Exercise objective: Each line of the data that includes the string "Click" is to be copied out.
*** Opening Records supplied ***
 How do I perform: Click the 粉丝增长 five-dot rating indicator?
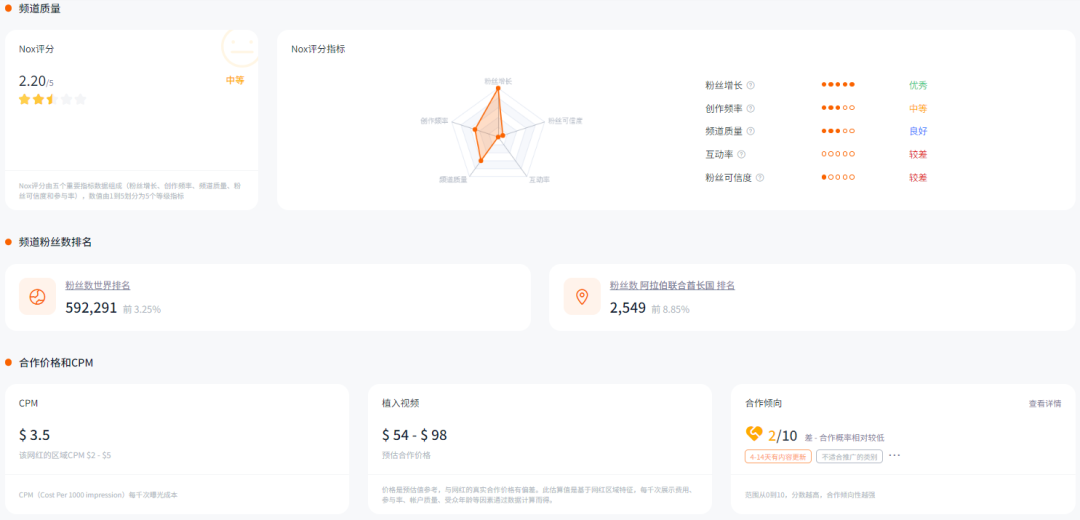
*** Closing Records supplied ***
*** Opening Records supplied ***
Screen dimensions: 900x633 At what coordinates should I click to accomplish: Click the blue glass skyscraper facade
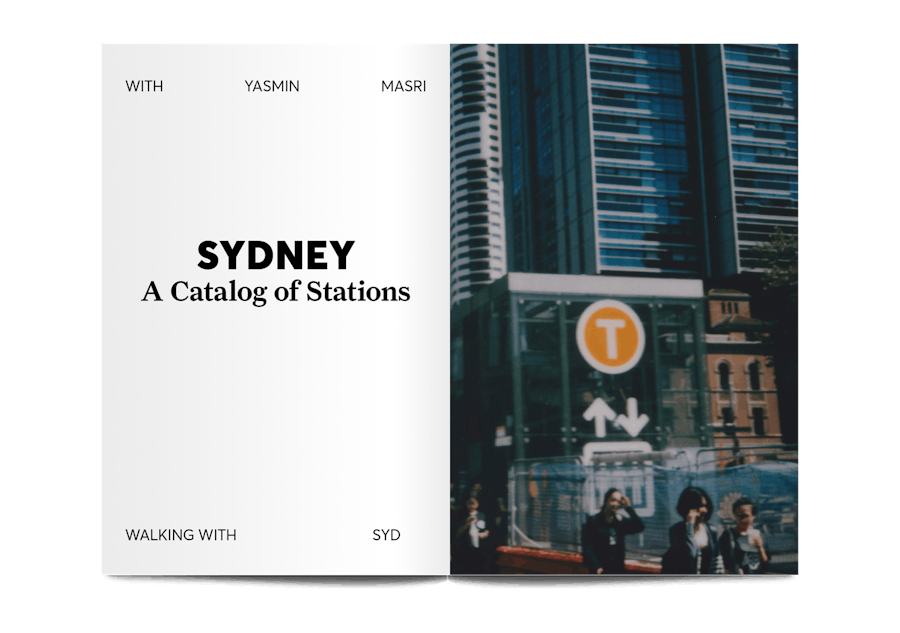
*** Closing Records supplied ***
*** Opening Records supplied ***
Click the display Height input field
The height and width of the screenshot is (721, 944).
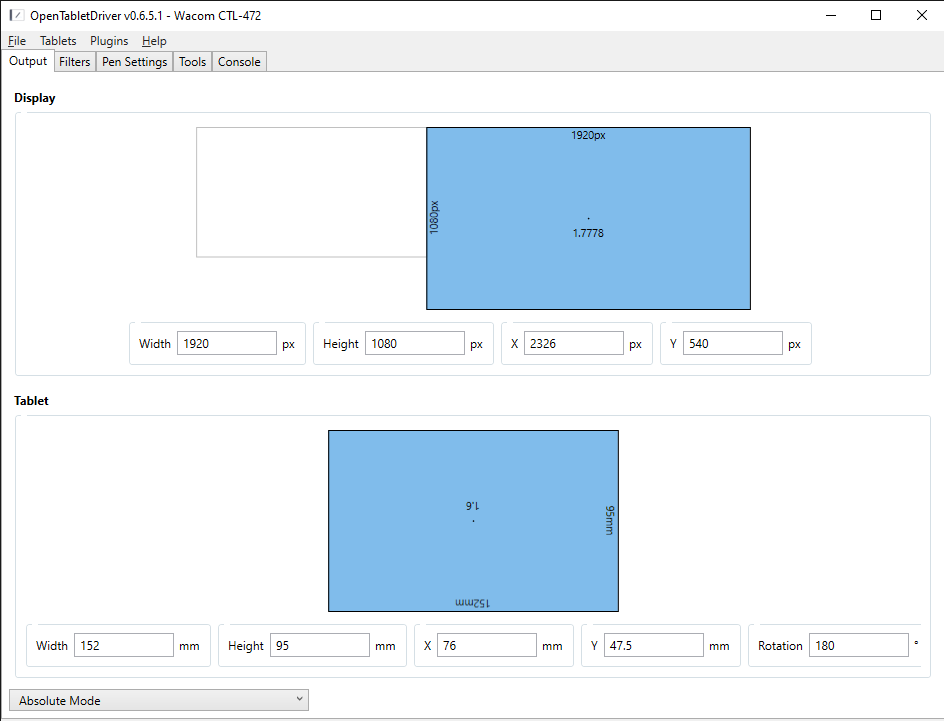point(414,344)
*** Closing Records supplied ***
Answer space:
 How do I perform: Click the 粉丝增长 five-dot rating indicator?
Screen dimensions: 900x633 At what coordinates should I click to accomplish: Click the blue glass skyscraper facade
Click the display Height input field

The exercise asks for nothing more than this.